▶ [CONSEGNA]
Riporta l'elenco seguente in forma di lista JSON di stringhe, con una stringa per ciascuna riga e senza le righe vuote.

▶ [DATI DA ELABORARE]

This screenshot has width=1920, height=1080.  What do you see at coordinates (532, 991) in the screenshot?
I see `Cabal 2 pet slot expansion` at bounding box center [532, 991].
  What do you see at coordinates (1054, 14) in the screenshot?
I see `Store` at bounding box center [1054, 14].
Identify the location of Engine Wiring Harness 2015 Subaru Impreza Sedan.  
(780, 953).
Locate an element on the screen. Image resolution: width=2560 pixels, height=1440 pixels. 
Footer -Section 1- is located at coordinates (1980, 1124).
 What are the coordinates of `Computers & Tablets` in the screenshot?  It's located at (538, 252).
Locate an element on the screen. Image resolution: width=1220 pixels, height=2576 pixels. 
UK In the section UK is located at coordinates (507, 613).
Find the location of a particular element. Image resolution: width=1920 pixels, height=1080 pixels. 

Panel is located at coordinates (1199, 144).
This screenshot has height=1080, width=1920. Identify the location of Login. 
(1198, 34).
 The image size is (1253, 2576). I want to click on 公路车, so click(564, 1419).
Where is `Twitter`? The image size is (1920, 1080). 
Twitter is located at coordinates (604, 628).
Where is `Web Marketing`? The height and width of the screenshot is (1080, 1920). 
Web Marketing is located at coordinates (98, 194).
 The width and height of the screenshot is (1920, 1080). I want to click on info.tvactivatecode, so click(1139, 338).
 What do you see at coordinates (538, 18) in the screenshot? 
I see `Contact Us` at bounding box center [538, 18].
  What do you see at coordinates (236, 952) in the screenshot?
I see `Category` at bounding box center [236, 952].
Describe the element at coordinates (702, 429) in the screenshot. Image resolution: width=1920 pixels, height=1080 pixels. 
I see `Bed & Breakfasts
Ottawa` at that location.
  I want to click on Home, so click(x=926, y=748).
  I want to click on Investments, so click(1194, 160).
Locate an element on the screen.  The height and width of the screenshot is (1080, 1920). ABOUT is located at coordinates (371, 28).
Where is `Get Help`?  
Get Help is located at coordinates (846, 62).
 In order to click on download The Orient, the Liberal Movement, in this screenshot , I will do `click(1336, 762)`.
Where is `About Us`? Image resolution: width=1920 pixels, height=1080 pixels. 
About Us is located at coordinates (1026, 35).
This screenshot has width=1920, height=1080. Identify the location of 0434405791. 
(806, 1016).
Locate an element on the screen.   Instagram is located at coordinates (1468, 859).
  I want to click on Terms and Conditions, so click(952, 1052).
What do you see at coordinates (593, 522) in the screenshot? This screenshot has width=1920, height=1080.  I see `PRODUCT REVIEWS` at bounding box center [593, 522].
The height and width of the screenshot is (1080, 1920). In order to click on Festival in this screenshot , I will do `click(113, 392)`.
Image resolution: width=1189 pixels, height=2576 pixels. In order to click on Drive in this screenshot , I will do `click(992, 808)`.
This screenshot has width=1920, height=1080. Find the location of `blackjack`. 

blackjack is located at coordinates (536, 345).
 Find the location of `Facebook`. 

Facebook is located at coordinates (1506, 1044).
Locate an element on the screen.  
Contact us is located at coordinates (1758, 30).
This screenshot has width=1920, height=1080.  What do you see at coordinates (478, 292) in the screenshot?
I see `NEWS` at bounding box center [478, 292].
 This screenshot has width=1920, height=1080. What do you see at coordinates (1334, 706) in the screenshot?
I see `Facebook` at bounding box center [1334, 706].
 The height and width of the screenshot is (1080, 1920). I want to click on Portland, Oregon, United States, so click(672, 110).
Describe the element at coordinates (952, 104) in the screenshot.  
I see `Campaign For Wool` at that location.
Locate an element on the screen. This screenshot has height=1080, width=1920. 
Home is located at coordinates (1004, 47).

▶ [SOLUZIONE SCRITTA]
[
  "This screenshot has width=1920, height=1080.  What do you see at coordinates (532, 991) in the screenshot?",
  "I see `Cabal 2 pet slot expansion` at bounding box center [532, 991].",
  "  What do you see at coordinates (1054, 14) in the screenshot?",
  "I see `Store` at bounding box center [1054, 14].",
  "Identify the location of Engine Wiring Harness 2015 Subaru Impreza Sedan.  ",
  "(780, 953).",
  "Locate an element on the screen. Image resolution: width=2560 pixels, height=1440 pixels. ",
  "Footer -Section 1- is located at coordinates (1980, 1124).",
  " What are the coordinates of `Computers & Tablets` in the screenshot?  It's located at (538, 252).",
  "Locate an element on the screen. Image resolution: width=1220 pixels, height=2576 pixels. ",
  "UK In the section UK is located at coordinates (507, 613).",
  "Find the location of a particular element. Image resolution: width=1920 pixels, height=1080 pixels. ",
  "Panel is located at coordinates (1199, 144).",
  "This screenshot has height=1080, width=1920. Identify the location of Login. ",
  "(1198, 34).",
  " The image size is (1253, 2576). I want to click on 公路车, so click(564, 1419).",
  "Where is `Twitter`? The image size is (1920, 1080). ",
  "Twitter is located at coordinates (604, 628).",
  "Where is `Web Marketing`? The height and width of the screenshot is (1080, 1920). ",
  "Web Marketing is located at coordinates (98, 194).",
  " The width and height of the screenshot is (1920, 1080). I want to click on info.tvactivatecode, so click(1139, 338).",
  " What do you see at coordinates (538, 18) in the screenshot? ",
  "I see `Contact Us` at bounding box center [538, 18].",
  "  What do you see at coordinates (236, 952) in the screenshot?",
  "I see `Category` at bounding box center [236, 952].",
  "Describe the element at coordinates (702, 429) in the screenshot. Image resolution: width=1920 pixels, height=1080 pixels. ",
  "I see `Bed & Breakfasts",
  "Ottawa` at that location.",
  "  I want to click on Home, so click(x=926, y=748).",
  "  I want to click on Investments, so click(1194, 160).",
  "Locate an element on the screen.  The height and width of the screenshot is (1080, 1920). ABOUT is located at coordinates (371, 28).",
  "Where is `Get Help`?  ",
  "Get Help is located at coordinates (846, 62).",
  " In order to click on download The Orient, the Liberal Movement, in this screenshot , I will do `click(1336, 762)`.",
  "Where is `About Us`? Image resolution: width=1920 pixels, height=1080 pixels. ",
  "About Us is located at coordinates (1026, 35).",
  "This screenshot has width=1920, height=1080. Identify the location of 0434405791. ",
  "(806, 1016).",
  "Locate an element on the screen.   Instagram is located at coordinates (1468, 859).",
  "  I want to click on Terms and Conditions, so click(952, 1052).",
  "What do you see at coordinates (593, 522) in the screenshot? This screenshot has width=1920, height=1080.  I see `PRODUCT REVIEWS` at bounding box center [593, 522].",
  "The height and width of the screenshot is (1080, 1920). In order to click on Festival in this screenshot , I will do `click(113, 392)`.",
  "Image resolution: width=1189 pixels, height=2576 pixels. In order to click on Drive in this screenshot , I will do `click(992, 808)`.",
  "This screenshot has width=1920, height=1080. Find the location of `blackjack`. ",
  "blackjack is located at coordinates (536, 345).",
  " Find the location of `Facebook`. ",
  "Facebook is located at coordinates (1506, 1044).",
  "Locate an element on the screen.  ",
  "Contact us is located at coordinates (1758, 30).",
  "This screenshot has width=1920, height=1080.  What do you see at coordinates (478, 292) in the screenshot?",
  "I see `NEWS` at bounding box center [478, 292].",
  " This screenshot has width=1920, height=1080. What do you see at coordinates (1334, 706) in the screenshot?",
  "I see `Facebook` at bounding box center [1334, 706].",
  " The height and width of the screenshot is (1080, 1920). I want to click on Portland, Oregon, United States, so click(672, 110).",
  "Describe the element at coordinates (952, 104) in the screenshot.  ",
  "I see `Campaign For Wool` at that location.",
  "Locate an element on the screen. This screenshot has height=1080, width=1920. ",
  "Home is located at coordinates (1004, 47)."
]